Dépistage massif de la Covid-19 : pourquoi pas à Limoges ?

Au Havre et à Charleville-Mézières, un dépistage massif de la Covid-19 auprès des habitants a débuté lundi. La ville de Limoges, elle, n’est pas concernée par cette campagne de test de grande ampleur.

Limoges n'est pas encore concernée par une campagne de dépistage massif de sa population.
Limoges n'est pas encore concernée par une campagne de dépistage massif de sa population. © ALAIN JOCARD / AFP

Depuis lundi 14 décembre, une campagne de dépistage massif de la Covid-19 a commencé au Havre (Seine-Maritime) et à Charleville-Mézières (Ardennes). Une autre sera réalisée à Saint-Etienne (Loire) et à Roubaix (Nord) début janvier 2021. "A ce stade Limoges n’est pas concernée" par un dépistage massif de sa population, déclare François Négrier, directeur de l’ARS en Haute-Vienne. "Après, si les collectivités veulent s’engager dans cette direction, elles le peuvent. Mais nous, à l’ARS, nous n’avons pas de tests à disposition", souligne-t-il.

"Ce sont dans des endroits où il y a eu des taux très peu favorables", poursuit le directeur de l’agence de santé pour expliquer le choix de ces villes d'effectuer ce dépistage de grande ampleur. En effet, les taux d’incidence sont plus importants que ceux de la Haute-Vienne dans les départements concernés par cette campagne.
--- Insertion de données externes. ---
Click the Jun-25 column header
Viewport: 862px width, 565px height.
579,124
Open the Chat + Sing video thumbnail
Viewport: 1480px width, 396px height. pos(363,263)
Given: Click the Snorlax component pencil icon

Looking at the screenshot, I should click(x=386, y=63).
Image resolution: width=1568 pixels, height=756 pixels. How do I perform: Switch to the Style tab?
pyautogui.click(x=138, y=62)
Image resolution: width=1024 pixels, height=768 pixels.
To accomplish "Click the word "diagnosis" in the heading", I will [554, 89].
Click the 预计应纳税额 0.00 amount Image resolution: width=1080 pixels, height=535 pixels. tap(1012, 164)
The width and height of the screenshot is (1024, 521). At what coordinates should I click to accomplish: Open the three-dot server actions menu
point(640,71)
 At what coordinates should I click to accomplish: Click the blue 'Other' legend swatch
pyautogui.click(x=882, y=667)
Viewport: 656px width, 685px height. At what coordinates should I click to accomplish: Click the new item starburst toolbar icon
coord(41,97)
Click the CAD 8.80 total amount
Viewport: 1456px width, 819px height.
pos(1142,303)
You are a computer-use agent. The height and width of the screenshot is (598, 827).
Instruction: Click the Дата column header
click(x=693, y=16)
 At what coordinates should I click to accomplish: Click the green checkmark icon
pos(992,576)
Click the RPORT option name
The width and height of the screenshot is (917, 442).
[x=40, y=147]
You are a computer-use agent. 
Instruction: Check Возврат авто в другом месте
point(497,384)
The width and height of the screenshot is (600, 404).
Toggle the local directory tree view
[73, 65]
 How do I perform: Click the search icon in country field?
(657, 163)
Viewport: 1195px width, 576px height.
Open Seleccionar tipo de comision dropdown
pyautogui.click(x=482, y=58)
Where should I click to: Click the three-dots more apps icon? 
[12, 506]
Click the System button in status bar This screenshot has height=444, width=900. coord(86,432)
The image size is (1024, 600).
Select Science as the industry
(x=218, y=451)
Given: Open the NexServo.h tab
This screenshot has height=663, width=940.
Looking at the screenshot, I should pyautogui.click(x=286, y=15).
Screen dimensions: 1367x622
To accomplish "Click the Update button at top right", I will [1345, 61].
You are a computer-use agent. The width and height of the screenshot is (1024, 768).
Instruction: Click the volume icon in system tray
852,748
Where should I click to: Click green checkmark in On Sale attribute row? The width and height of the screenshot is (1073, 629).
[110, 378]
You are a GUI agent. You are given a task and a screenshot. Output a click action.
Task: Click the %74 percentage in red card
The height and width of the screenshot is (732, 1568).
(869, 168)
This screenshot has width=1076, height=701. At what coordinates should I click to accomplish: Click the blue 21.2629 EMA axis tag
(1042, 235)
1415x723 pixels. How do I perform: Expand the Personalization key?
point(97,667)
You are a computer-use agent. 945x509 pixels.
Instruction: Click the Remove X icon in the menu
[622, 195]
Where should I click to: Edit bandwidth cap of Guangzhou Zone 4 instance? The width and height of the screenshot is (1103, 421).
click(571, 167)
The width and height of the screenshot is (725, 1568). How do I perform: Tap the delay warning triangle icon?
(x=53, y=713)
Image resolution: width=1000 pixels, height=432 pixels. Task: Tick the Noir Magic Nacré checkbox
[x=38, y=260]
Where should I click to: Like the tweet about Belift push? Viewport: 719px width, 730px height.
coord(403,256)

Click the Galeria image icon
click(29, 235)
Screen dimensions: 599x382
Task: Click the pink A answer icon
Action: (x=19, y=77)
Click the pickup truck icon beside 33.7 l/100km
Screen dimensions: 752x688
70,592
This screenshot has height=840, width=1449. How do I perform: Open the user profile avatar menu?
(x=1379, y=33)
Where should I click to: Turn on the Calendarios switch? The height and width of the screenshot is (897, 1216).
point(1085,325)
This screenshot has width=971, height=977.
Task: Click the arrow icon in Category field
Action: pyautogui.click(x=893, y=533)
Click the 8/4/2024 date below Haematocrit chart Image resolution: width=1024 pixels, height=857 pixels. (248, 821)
Le taux d’incidence dans les Ardennes s’élevait à 300 cas sur 100 000 habitants en début de semaine contre un taux de 115 en Haute-Vienne, début décembre. De son côté, l'Agence régionale de Santé de Normandie, avait souligné que "l'agglomération du Havre a enregistré la plus forte incidence en Normandie durant la seconde vague et présente des caractéristiques adaptées à l'expérimentation en termes de taille démographique et de diversité géographique". 

Si Limoges est moins impactée et donc pas encore concernée par cette campagne, "la situation peut évoluer", rappelle le directeur de l’agence de santé de Haute-Vienne.